***** Texte choisi
Par Christophe Ventura

lundi 24 septembre 2018   |   Christophe Ventura
Lecture .

Table-ronde sur l’élection de Andrés Lopez Manuel Obrador au Mexique dans L’Humanité (14 septembre 2018). Avec Hélène Combes, Roberto Valdonidos, Christophe Ventura.

Mémoire des luttes reproduit les propos de Christophe Ventura.

Pour avoir accès à l’ensemble de cette table-ronde : https://www.humanite.fr/table-ronde-quel-projet-de-transformation-de-gauche-pour-le-mexique-660668

Christophe Ventura, chercheur à l’Iris

L’élection de Andrés Manuel López Obrador à la tête de la république du Mexique s’est placée sous l’égide d’un « projet alternatif » pour le pays centre-américain. En quoi ce projet constitue-t-il une rupture « historique » avec les politiques mises en oeuvre par les gouvernements précédents ?

AMLO a donné un nom à ce projet pendant sa campagne : la « quatrième transformation » du Mexique. Le nouveau président inscrit ainsi son orientation dans l’histoire longue du pays et associe son action aux grands moments de modernisation et d’avancées démocratiques et sociales qu’il a pu connaître sous Miguel Hidalgo (Indépendance), Benito Juarez (la « Reforma »), Francisco Madero (la Révolution).
**********
Consigne: Dans le texte sur l'élection au Mexique, relevez les personnages historiques auxquels le nouveau président associe son action, chacun avec le moment indiqué entre parenthèses. Les lignes qui suivent ne servent à rien dans cet exercice.
***** Lignes
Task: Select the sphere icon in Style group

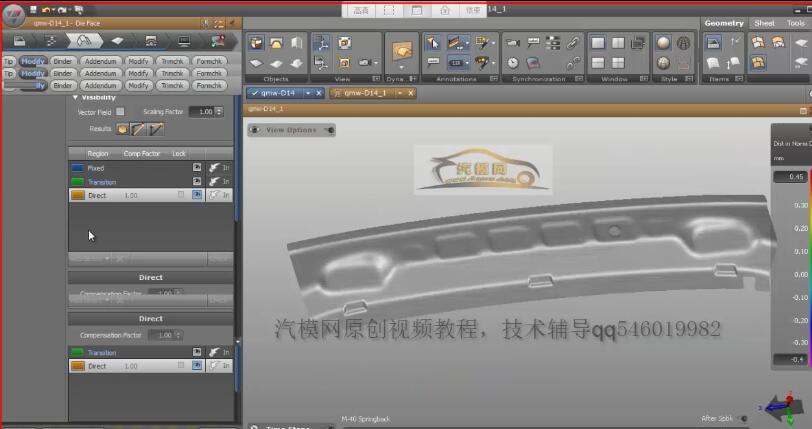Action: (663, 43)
**********
***** Lignes
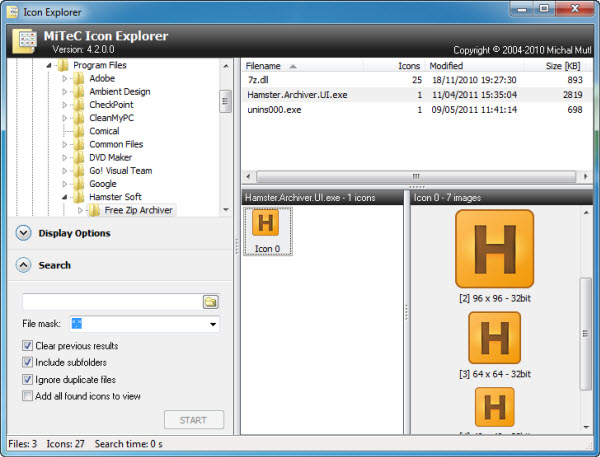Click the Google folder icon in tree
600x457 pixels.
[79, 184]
**********
***** Lignes
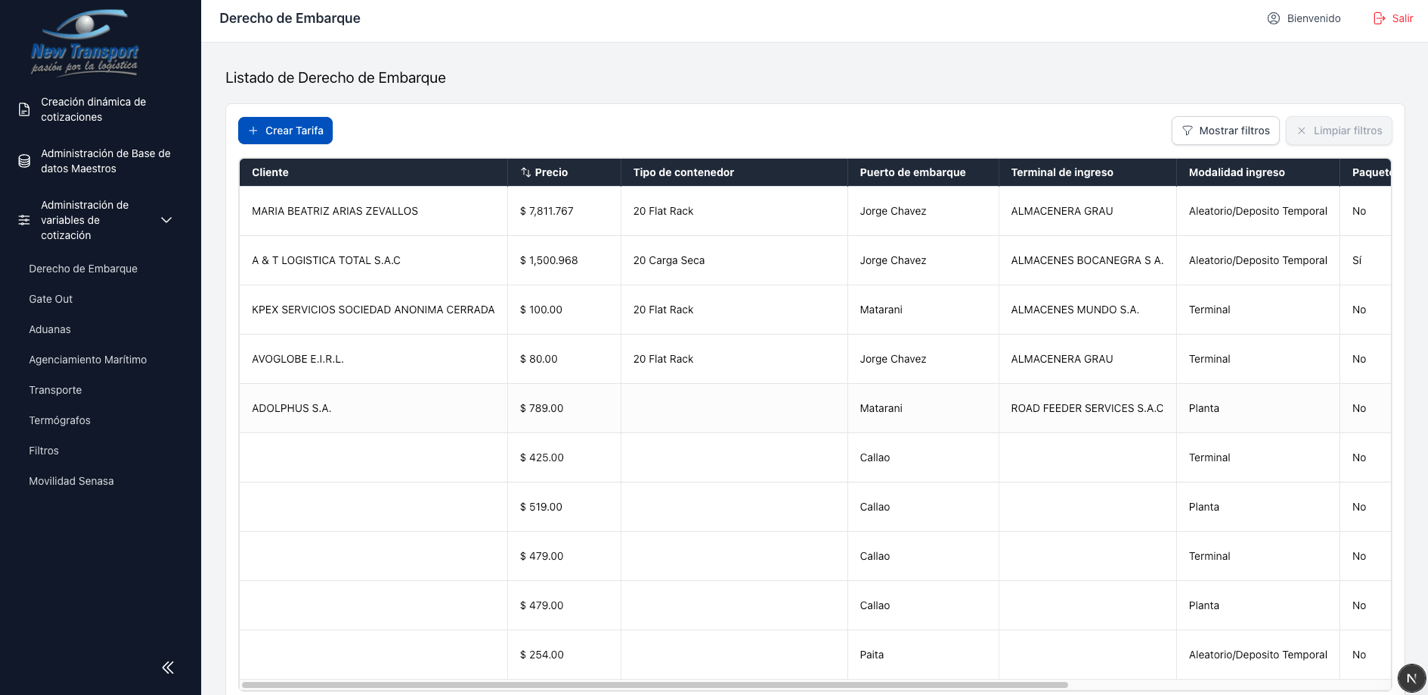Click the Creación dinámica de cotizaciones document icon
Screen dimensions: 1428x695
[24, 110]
**********
Réponse: Miguel Hidalgo (Indépendance), Benito Juarez (la « Reforma »), Francisco Madero (la Révolution)